Friday, June 20, 2014

Ridgway and Ouray

Two small towns in Southwestern Colorado. Two of my favorite in the whole state.





Dragon Canyon

Black Canyon of the Gunnison is a perfectly serviceable name, but it’s a slightly bland one for one of the most spectacular places in North America. Another gripe with the name is the fact that there are other Black Canyons (for example, one in Rocky Mountain National Park).

If it had been up to me, I would have called the wondrous gorge sliced by the Gunnison River through Central Colorado something a bit more dramatic: Dragon Canyon, after the pinkish white streaks embedded in its dark wall resembling serpentine monsters.

Black Canyon of the Gunnison is where my wanderlust began. In January 2012, after visiting Iowa for the caucuses, I stopped there on a whim and immediately became transfixed by America’s national parks. I visited again last summer and hope to visit again every summer, each time taking a different route down into the canyon.

Last year, it was the Gunnison Route, the shortest, most basic scramble originating near the South Rim visitor center. This time, for the first time, I saw the canyon from the harder-to-reach North Rim and traversed the SOB Draw (that’s really what it’s called because of all the poison ivy) down to the river.

Winter’s above average snowfall meant above average snowmelt, swelling the river, which roars even in ordinary years. Frothing and churning throughout the canyon, the Gunnison’s turbulent water in one spot formed a small waterfall over a giant rock in the middle of the river.

Not a soul was around as I found a rock of my own on the river’s north shore and took in the incomprehensible walls shooting straight up. A snarling, soaring dragon flapping between the sheer cliffs would hardly have felt out of place in this strange, beautiful place.





















Thursday, June 19, 2014

Mosca Pass and Medano Creek

I’d passed through Great Sand Dunes National Park two summers ago on my way back from Utah, but hadn’t spent much time there. This time, I hiked the Mosca Pass Trail, a gap in the mountains that is one component of a complex set of interrelationships maintaining the dunes.
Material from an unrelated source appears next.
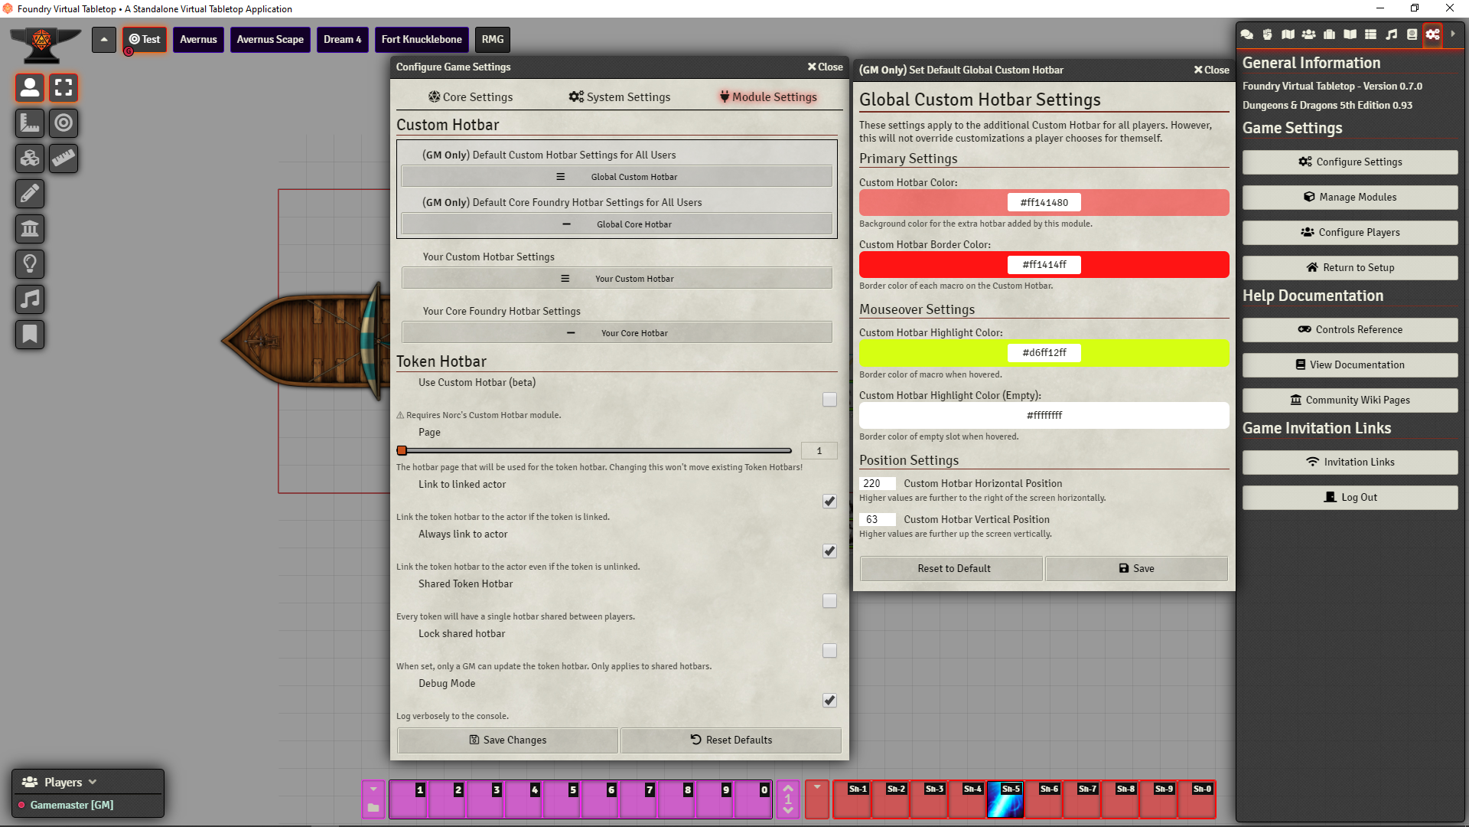Open the Custom Hotbar Border Color swatch
1469x827 pixels.
point(1044,265)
The components include erosion (sand) from the San Juan Mountains, which gets blown across the valley floor until it is scooped up by the Sangre de Christo Mountains, rising up behind the dunes, and sculpted by runoff from mountain snowpack and wind channeled between mountain passes on either side.
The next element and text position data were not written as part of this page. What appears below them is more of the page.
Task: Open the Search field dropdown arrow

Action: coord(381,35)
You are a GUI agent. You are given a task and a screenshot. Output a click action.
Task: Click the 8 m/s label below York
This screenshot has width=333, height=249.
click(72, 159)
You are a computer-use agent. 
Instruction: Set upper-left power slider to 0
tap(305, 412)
Mosca Pass, the more southern of these two passes, features a trail running tightly along the mountainside then through open meadows accented by aspen groves, explosions of brilliant, rustling, lime green. Finally, the trail finds the ridge, unveiling the other side: rolling valley then more mountains. Pure Colorado.

After the hike, I visited Medano Creek. The the chilly, gurgling water which not long ago was snow only runs in spring. It wasn’t flowing when I visited previously in July.











Wednesday, June 18, 2014

New Mexico Wanderings

I left Texas on June 3 headed for Colorado. I was going there to explore and gauge future opportunities (my euphemism for “job searching”). To get to Colorado, I went through New Mexico.

I’ve passed through the Land of Enchantment and visited many of its scenic and historic sites in recent years, but there’s always more to see. After a long drive through West Texas, I stopped initially at the Blackwater Draw Museum and then went to the actual Blackwater Draw archeological site. The Blackwater Draw, an ancient watering hole long since dried and buried, offered the first evidence that humans and Ice Age megafauna cohabited the North American continent some 13,000 years ago.

Just south of the city of Clovis, archeological digs at the site beginning in the 1920s and 30s discovered mammoth bones impaled by chipped chert arrowheads--the eponymous Clovis points used by long ago Native Americans. Back then, the landscape was not desert like it is today but lush, woody meadows.

I camped a little further north in Santa Rosa State Park just outside the city of Santa Rosa. The Juniper Campgrounds offered wide open views of sunset and sunrise over the waters of the dammed reservoir. There was hardly anyone around as I followed the results of the Mississippi GOP Senate primary on my iPhone from shore.

The next day, I got up early and drove north towards Taos. I spent a couple hours wandering the small adobe art enclave then headed to the spectacular Rio Grande Gorge seven miles beyond and comparatively flimsy bridge spanning it. Tourists can walk out to the center of the bridge to snap photos and peer down into the muddy river rushing below. I, of course, did this, but was slightly unsettled when the bridge shuddered every time a semi rolled over it.